Member of the Georgia State Senate from the 2nd district
- In office January 18, 2000 – January 12, 2009
- Preceded by: Diana Harvey Johnson
- Succeeded by: Lester Jackson

Member of the Georgia House of Representatives from the 148th district
- In office January 9, 1995 – January 11, 1999
- Preceded by: Diana Harvey Johnson
- Succeeded by: Lester Jackson

Personal details
- Born: December 5, 1951 (age 74) Savannah, Georgia, U.S.
- Party: Democratic
- Spouse(s): Ervin J. Thomas, Sr.
- Alma mater: Beach High School Community College of Baltimore, Maryland
- Occupation: community volunteer

= Regina Thomas =

American politician

Regina Thomas (born December 5, 1951) is an American politician who served as a member of the Georgia House of Representatives from 1995 to 1999 and the Georgia State Senate from 2000 to 2009.

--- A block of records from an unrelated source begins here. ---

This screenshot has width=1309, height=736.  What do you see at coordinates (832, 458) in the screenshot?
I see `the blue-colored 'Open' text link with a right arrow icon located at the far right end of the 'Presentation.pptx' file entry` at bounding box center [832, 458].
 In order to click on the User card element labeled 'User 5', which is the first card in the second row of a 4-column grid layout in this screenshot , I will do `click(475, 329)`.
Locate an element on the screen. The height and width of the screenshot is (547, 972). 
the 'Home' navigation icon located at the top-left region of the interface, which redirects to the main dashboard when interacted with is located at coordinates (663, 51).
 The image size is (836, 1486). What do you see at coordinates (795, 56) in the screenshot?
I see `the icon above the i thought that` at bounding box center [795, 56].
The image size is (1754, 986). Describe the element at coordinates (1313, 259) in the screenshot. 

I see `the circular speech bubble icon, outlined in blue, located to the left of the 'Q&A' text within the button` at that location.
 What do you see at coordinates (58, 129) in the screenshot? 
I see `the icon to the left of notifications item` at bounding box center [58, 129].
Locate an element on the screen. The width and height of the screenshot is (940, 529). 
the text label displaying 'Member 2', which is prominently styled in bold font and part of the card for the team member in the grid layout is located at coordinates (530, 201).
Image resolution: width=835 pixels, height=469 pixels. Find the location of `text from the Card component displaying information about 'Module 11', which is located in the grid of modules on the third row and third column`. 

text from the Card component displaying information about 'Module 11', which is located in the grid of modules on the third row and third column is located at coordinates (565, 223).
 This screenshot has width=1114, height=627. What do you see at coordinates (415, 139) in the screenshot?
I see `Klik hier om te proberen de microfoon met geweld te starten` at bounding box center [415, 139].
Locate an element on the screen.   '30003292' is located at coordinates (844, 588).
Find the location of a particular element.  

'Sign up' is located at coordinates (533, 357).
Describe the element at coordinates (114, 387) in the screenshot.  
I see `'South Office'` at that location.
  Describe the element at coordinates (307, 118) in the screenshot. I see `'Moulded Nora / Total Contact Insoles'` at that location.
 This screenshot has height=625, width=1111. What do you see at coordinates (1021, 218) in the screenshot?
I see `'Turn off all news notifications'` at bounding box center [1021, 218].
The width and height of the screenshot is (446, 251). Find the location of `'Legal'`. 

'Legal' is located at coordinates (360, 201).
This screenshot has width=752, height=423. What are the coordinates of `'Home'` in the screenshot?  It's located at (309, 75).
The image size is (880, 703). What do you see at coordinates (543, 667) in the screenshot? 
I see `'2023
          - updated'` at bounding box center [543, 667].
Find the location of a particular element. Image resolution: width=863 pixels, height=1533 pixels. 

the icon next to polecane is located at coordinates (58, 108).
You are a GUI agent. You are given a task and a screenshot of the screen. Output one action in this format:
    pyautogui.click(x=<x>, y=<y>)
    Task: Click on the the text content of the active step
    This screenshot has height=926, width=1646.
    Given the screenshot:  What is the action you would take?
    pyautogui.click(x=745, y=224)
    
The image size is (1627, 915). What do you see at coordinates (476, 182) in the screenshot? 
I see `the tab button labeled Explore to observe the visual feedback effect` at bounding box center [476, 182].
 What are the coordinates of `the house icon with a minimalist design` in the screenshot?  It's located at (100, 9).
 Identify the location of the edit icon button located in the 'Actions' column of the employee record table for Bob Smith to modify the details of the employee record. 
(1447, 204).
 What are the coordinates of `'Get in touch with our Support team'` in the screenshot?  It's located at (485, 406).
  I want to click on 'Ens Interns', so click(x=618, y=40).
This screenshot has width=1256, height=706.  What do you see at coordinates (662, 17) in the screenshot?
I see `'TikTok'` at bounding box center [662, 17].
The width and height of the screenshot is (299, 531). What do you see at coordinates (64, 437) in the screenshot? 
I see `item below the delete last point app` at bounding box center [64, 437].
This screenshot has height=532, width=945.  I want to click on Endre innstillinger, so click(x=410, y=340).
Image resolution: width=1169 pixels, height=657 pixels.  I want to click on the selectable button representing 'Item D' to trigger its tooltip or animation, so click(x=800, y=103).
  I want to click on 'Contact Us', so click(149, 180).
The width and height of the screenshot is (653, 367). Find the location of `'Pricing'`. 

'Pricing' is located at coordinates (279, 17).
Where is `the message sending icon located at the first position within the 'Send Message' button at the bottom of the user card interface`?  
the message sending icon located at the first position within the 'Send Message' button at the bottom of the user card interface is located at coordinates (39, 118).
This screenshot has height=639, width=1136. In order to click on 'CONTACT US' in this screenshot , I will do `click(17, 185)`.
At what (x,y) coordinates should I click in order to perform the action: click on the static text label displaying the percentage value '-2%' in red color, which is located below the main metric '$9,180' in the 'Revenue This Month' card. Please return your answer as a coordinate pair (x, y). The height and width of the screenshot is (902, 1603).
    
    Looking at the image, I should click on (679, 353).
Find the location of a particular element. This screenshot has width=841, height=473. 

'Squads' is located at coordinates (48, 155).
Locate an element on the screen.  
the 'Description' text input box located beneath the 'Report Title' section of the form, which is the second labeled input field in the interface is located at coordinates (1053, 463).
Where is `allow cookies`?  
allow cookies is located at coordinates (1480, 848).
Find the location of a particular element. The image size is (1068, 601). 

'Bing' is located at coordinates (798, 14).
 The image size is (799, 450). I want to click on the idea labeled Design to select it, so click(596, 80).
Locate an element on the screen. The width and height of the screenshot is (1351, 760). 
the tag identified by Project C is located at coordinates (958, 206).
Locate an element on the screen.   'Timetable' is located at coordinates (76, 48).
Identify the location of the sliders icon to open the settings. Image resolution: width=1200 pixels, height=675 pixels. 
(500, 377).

In the 2008 election, Thomas sought election to the U.S. House of Representatives from Georgia's 12th congressional district, running in the Democratic primary against the incumbent, John Barrow. She lost her challenge to Barrow by approximately 50 percentage points. She ran again in 2010, and, after losing the Democratic nomination by 15 points, planned to run as a write-in candidate in the general election, but in August 2010 the office of the Secretary of State of Georgia ruled that she was ineligible to do so.

In January 2019, Thomas announced that she planned to run for Mayor of Savannah, Georgia in that year's election. Thomas received 13.5% of the vote in the first round and was eliminated.